- **WRITTEN EXERCISE**
Count the lines in the items below that contain the string "height", and reply with the number alone.

Start of SUPPLIED ENTRIES

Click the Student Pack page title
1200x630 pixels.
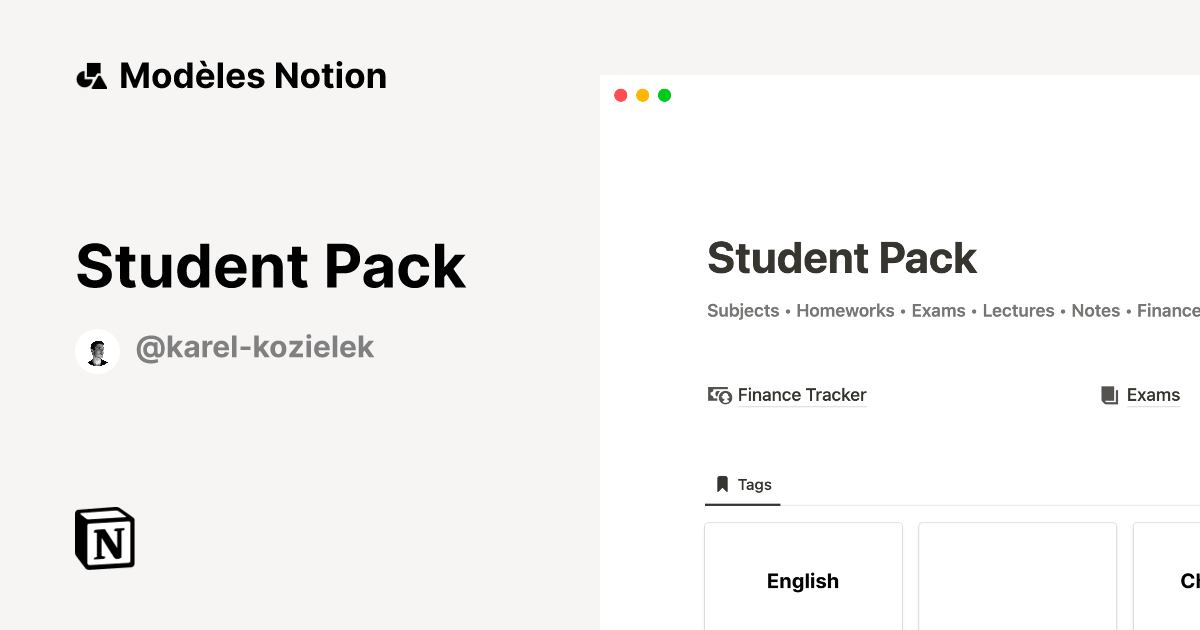842,258
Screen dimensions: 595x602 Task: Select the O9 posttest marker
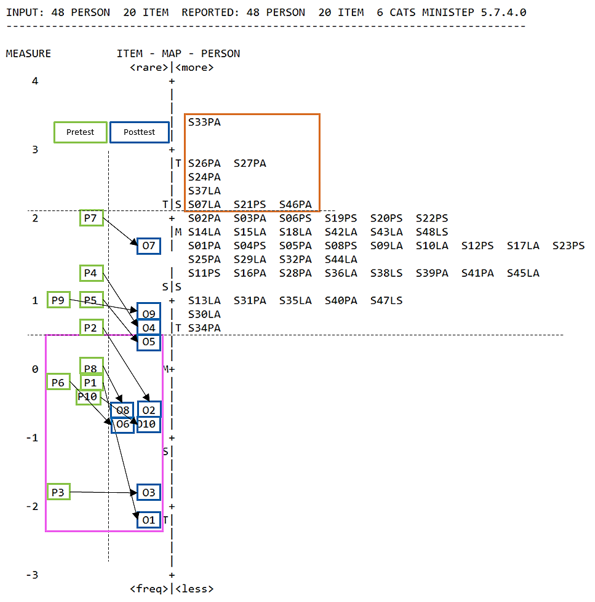coord(149,313)
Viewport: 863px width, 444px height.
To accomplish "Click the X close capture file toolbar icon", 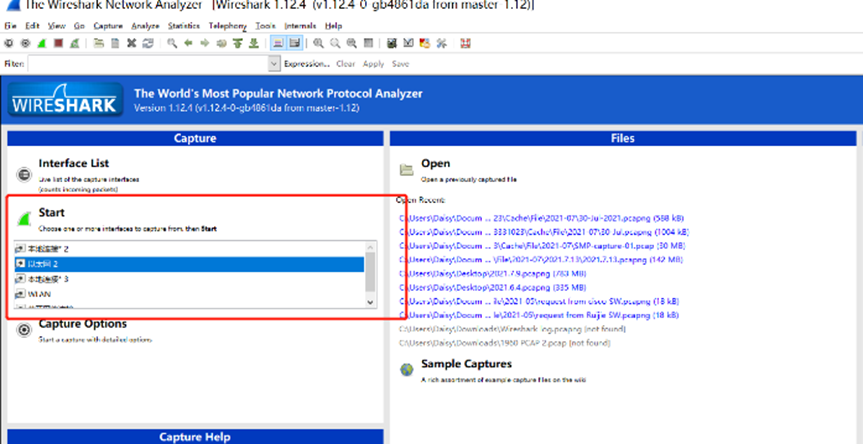I will [x=132, y=43].
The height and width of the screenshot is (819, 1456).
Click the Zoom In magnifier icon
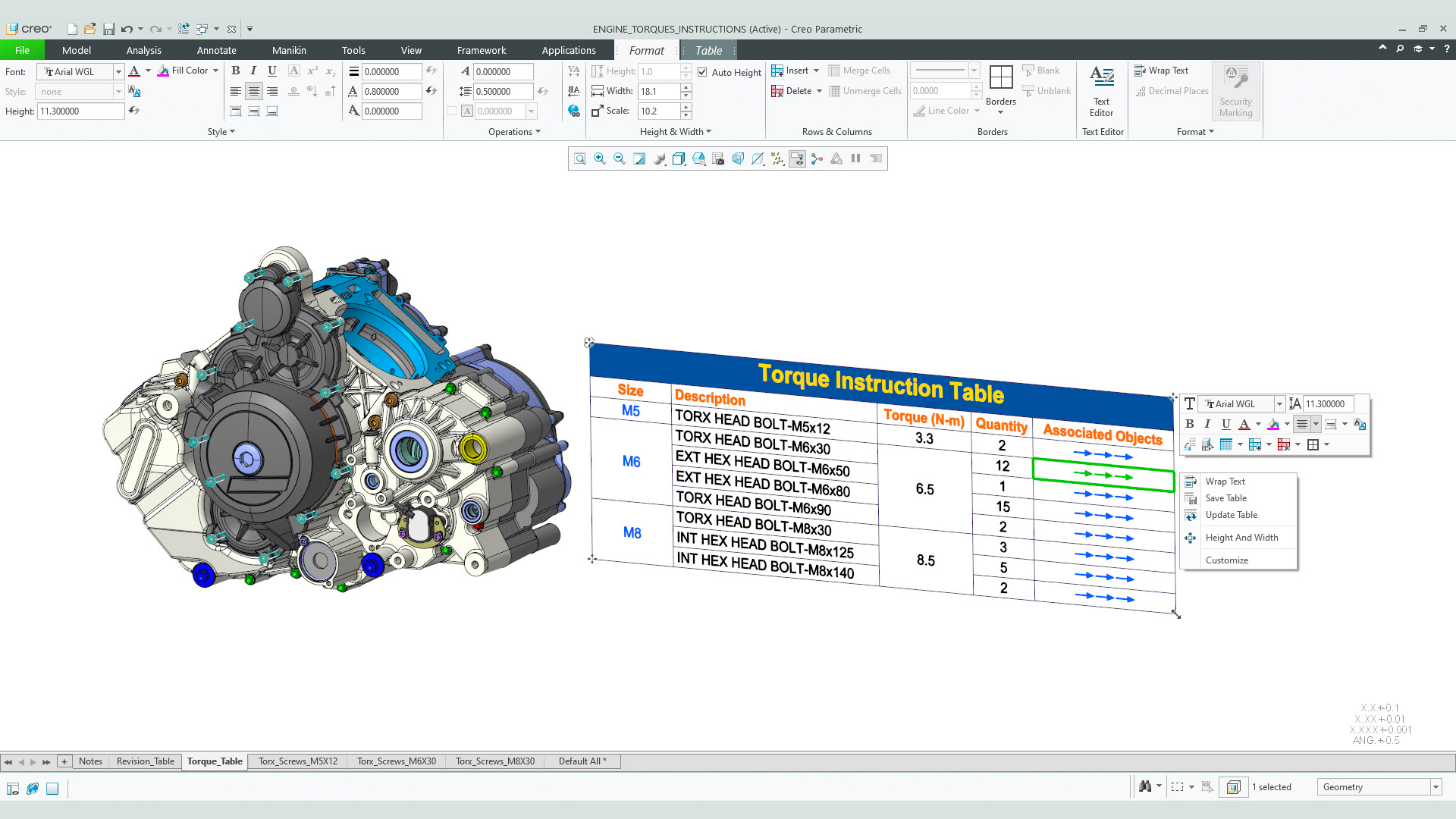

End of SUPPLIED ENTRIES

- **SOLUTION FOR THIS TASK**
2